The alarm list displays the alarms generated within a specified time range.
- Event list
Events generally carry some important information, informing you of the changes of AOM or an external service. Such changes do not necessarily cause exceptions.
The event list displays the events generated within a specified time range.
- Alarm rules
By setting alarms rules, you can define event conditions for services or threshold conditions for resource metrics. If the resource data of a service meets the event condition, an event alarm will be generated. If the metric data of a resource meets the threshold condition, a threshold alarm will be generated. If no metric data is reported, an insufficient data event will be generated. In this way, you can discover and handle exceptions at the earliest time.
- Alarm notification
AOM supports alarm notification. You can create notification rules and alarm action rules, and configure alarm noise reduction.

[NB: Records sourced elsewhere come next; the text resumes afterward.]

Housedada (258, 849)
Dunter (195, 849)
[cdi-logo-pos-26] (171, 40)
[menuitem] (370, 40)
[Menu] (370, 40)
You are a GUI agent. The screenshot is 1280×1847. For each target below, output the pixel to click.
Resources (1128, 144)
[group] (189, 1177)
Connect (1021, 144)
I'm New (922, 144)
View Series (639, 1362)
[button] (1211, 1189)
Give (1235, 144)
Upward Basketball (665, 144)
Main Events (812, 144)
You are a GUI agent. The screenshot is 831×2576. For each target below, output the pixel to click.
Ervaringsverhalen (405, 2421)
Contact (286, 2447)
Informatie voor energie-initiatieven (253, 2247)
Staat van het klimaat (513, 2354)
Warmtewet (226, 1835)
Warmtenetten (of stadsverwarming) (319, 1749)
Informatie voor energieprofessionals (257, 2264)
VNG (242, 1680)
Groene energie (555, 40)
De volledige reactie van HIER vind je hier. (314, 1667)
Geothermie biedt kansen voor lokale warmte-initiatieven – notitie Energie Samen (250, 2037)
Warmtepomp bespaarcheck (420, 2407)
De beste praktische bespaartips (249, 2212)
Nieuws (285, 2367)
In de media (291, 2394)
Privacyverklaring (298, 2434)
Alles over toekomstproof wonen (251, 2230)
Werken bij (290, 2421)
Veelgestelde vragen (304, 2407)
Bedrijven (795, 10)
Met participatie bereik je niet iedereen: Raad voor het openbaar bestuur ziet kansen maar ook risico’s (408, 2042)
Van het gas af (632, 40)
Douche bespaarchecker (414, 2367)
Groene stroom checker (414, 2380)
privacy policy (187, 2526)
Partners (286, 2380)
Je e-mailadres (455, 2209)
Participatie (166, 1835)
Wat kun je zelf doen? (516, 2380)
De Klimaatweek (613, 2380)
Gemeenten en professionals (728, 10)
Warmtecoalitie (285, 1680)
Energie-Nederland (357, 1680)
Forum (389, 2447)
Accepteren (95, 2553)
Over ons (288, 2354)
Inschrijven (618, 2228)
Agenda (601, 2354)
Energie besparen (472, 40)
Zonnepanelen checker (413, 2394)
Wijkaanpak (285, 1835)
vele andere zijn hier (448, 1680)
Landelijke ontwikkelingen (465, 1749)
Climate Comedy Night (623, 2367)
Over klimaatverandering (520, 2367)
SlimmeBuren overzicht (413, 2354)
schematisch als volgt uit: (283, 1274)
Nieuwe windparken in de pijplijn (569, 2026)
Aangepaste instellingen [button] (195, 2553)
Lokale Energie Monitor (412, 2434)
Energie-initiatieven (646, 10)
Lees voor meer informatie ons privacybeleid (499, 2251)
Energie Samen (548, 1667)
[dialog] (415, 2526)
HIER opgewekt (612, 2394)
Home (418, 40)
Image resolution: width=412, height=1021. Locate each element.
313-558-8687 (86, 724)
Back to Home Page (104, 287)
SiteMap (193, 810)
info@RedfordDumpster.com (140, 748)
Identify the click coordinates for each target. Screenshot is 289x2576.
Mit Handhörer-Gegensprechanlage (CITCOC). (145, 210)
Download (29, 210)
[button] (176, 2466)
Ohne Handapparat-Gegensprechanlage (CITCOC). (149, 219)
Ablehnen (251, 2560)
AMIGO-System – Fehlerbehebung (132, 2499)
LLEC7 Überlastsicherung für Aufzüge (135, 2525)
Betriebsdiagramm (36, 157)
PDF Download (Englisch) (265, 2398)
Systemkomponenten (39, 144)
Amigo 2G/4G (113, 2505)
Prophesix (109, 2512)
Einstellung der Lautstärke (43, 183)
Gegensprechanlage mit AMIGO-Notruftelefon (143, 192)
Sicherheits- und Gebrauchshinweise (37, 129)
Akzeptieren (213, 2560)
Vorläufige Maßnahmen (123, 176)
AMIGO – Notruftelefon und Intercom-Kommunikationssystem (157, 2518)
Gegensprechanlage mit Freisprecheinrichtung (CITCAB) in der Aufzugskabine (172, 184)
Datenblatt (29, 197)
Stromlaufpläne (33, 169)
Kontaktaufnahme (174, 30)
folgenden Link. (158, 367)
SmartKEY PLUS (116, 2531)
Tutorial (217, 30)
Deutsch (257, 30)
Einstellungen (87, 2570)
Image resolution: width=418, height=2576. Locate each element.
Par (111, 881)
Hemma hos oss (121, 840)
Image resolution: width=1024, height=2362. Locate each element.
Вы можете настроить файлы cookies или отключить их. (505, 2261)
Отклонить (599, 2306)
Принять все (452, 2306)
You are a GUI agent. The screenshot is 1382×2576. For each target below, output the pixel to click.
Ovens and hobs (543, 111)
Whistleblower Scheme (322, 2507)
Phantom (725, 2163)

When alarms are reported due to an exception in AOM or an external service, alarm information can be sent to specified personnel by email or Short Message Service (SMS) message. In this way, they can rectify faults in time to avoid service loss.
|
Monitoring |
Functions such as application monitoring, component monitoring, host monitoring, container monitoring, and metric monitoring are provided.
- Application monitoring
An application is a group of identical or similar components divided based on service requirements. AOM supports monitoring by application.
- Component monitoring
Components refer to the services that you deploy, including containers and common processes.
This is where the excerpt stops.